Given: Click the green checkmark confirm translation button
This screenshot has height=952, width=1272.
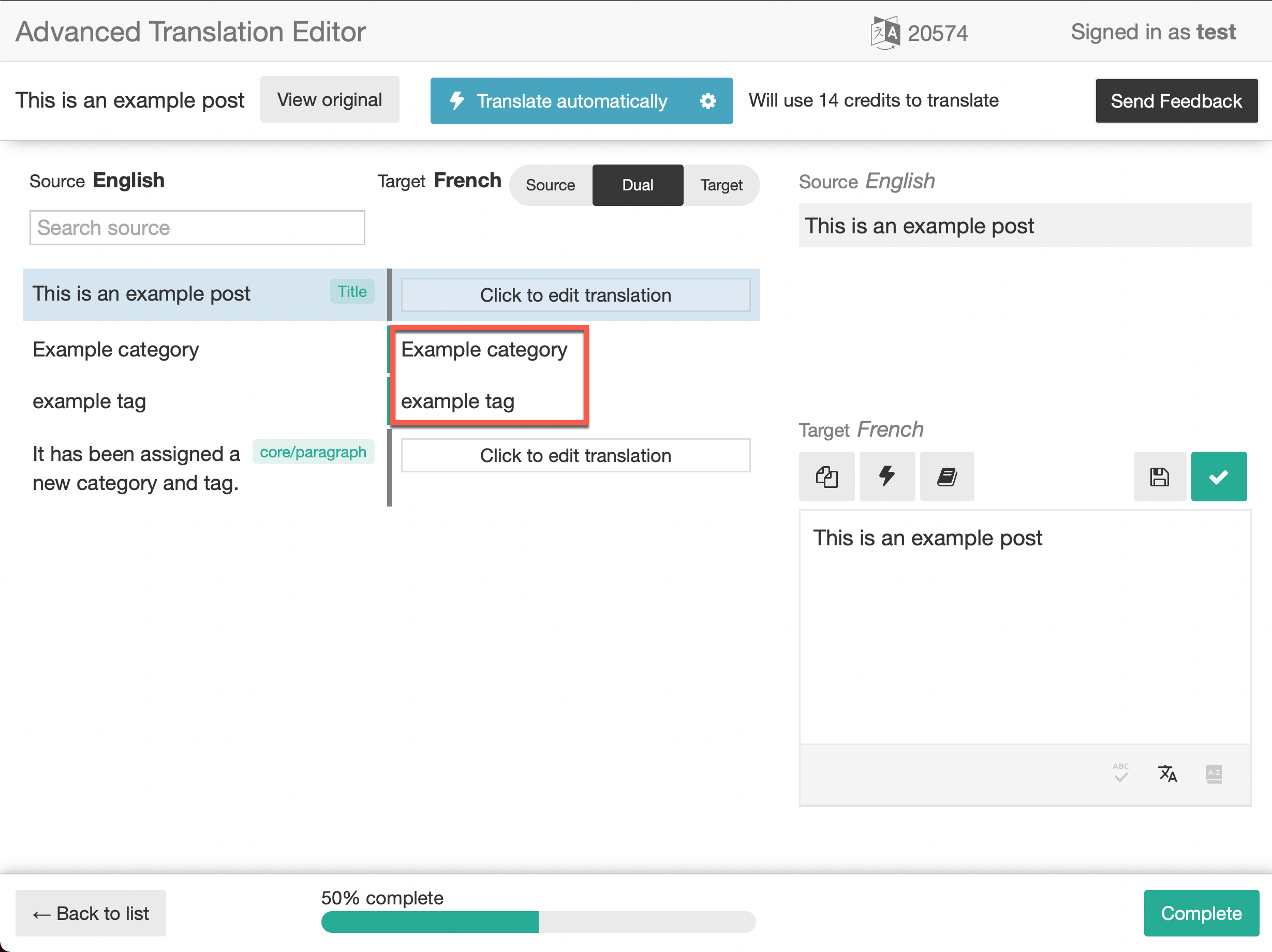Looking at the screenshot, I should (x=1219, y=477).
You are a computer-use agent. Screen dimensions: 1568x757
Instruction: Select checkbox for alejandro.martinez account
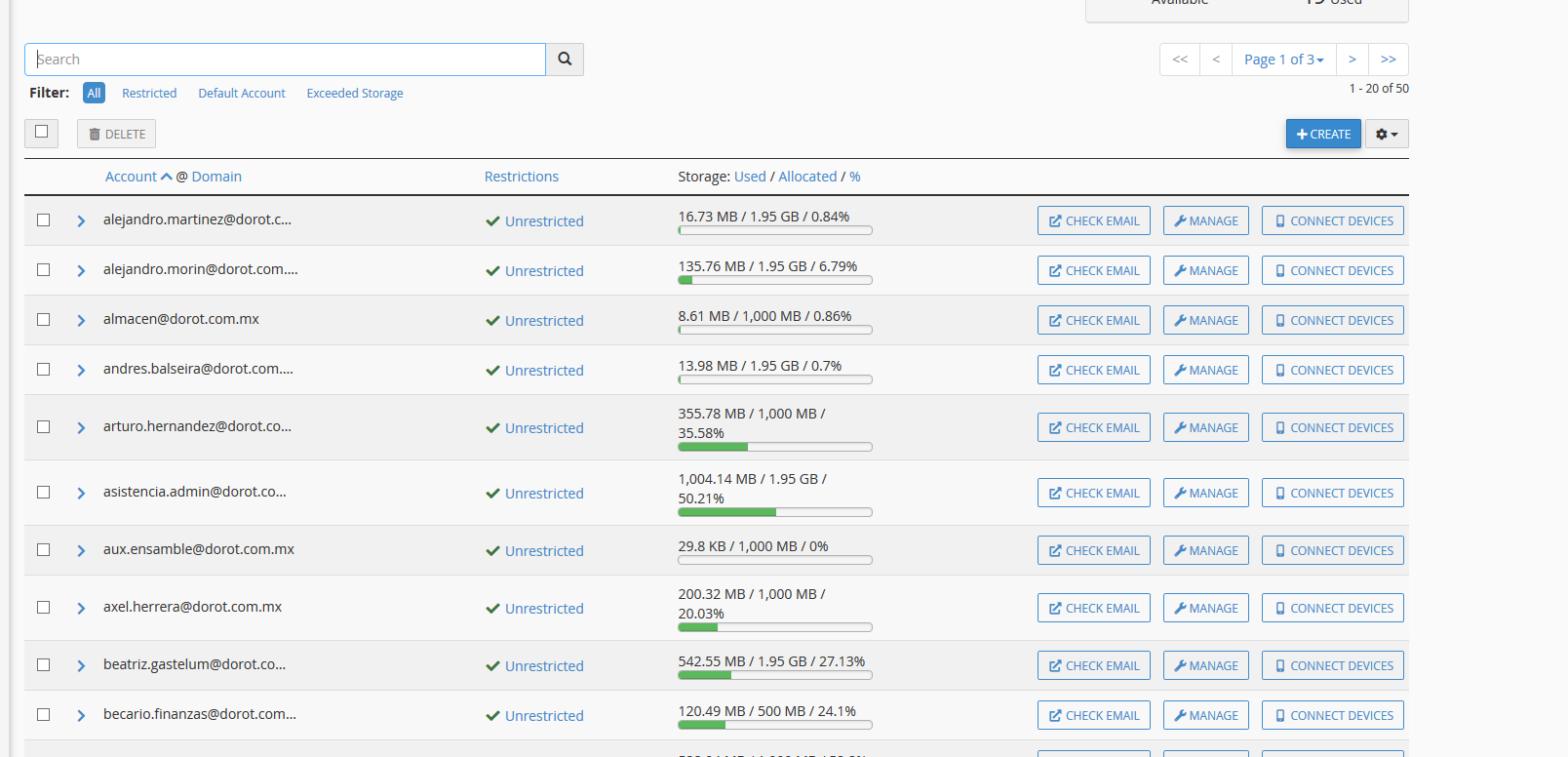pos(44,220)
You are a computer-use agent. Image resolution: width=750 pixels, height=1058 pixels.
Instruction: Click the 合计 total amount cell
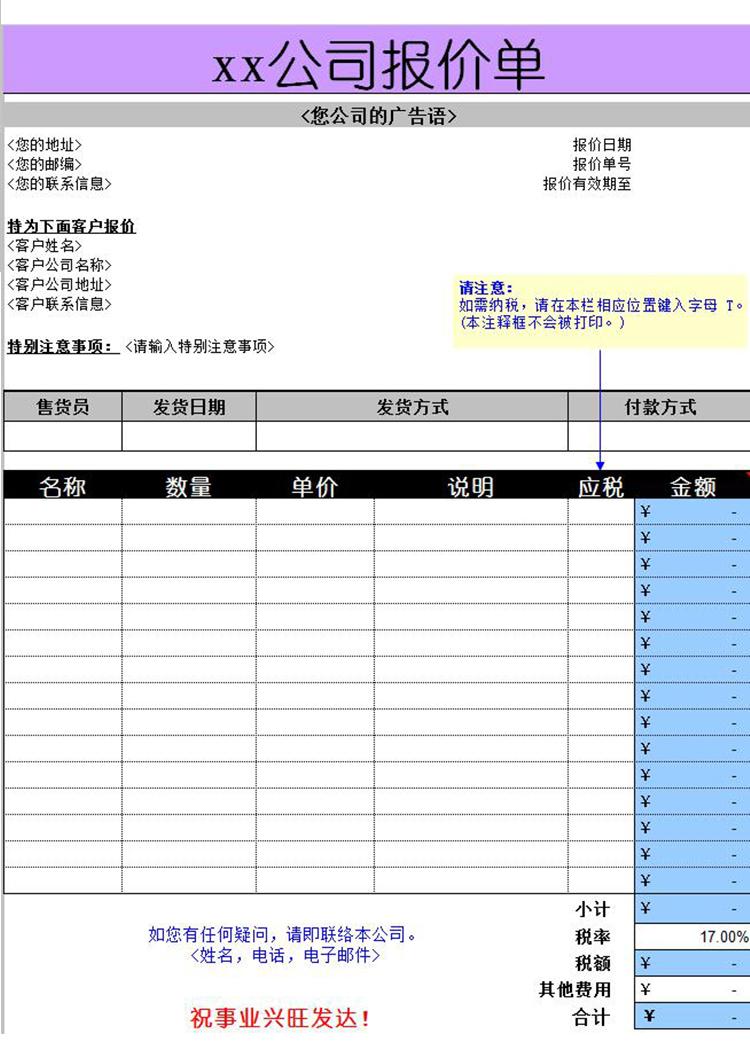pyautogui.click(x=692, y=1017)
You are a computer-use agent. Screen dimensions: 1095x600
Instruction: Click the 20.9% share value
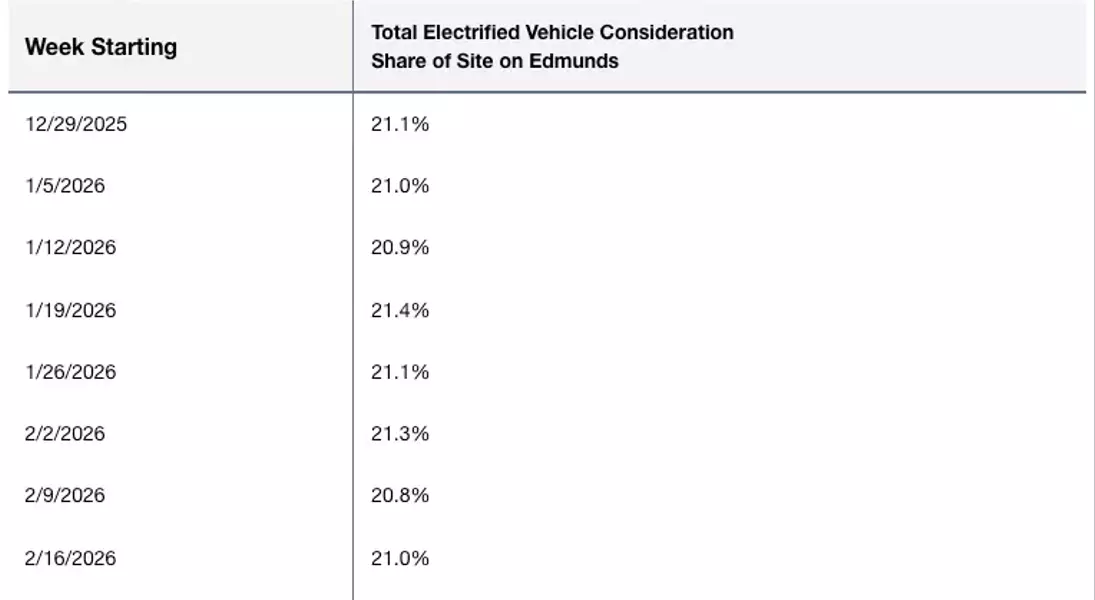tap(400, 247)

--

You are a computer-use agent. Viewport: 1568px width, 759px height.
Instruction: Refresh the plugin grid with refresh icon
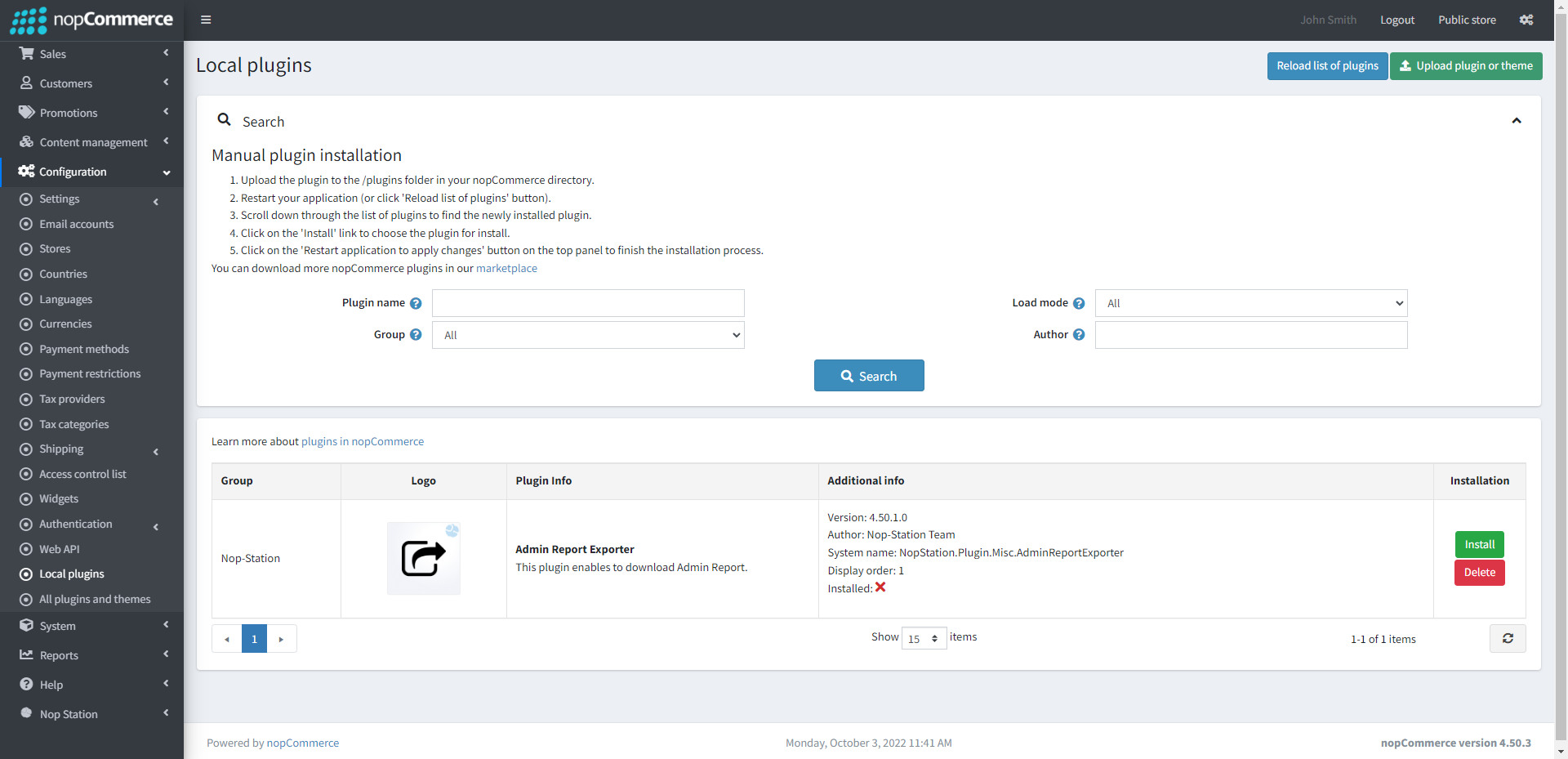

...

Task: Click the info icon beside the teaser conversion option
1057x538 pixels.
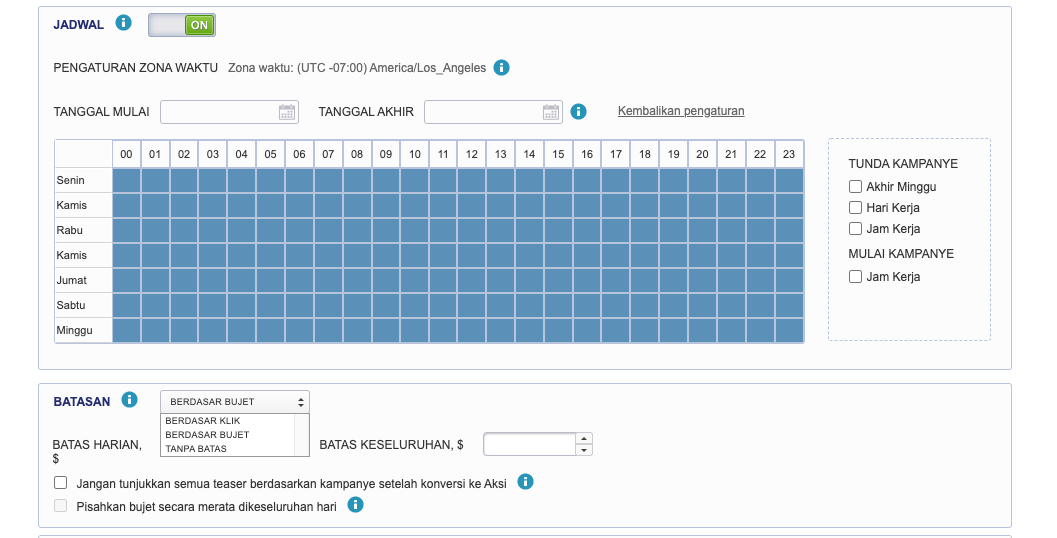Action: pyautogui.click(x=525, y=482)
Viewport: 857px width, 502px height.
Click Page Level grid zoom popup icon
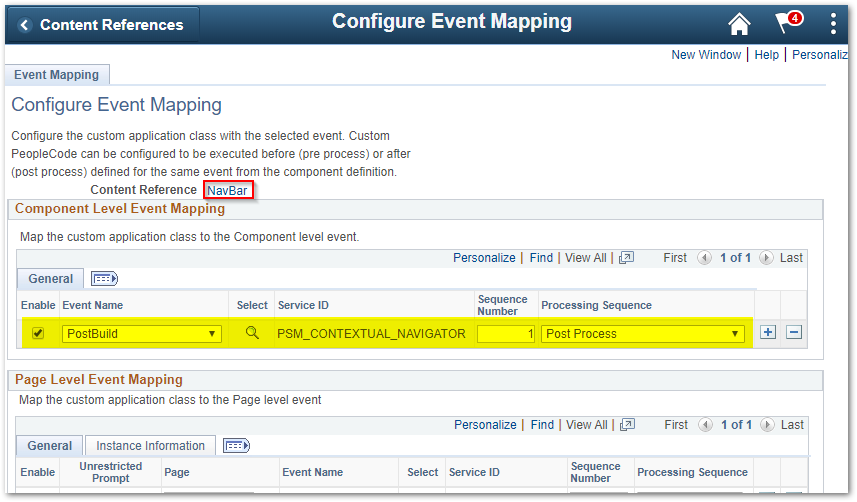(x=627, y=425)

▸ About this exercise
The answer must be all the lines above that hold the word "Viewport".

▸ Result
You are a computer-use agent. Viewport: 1568px width, 759px height.
Viewport: 857px width, 502px height.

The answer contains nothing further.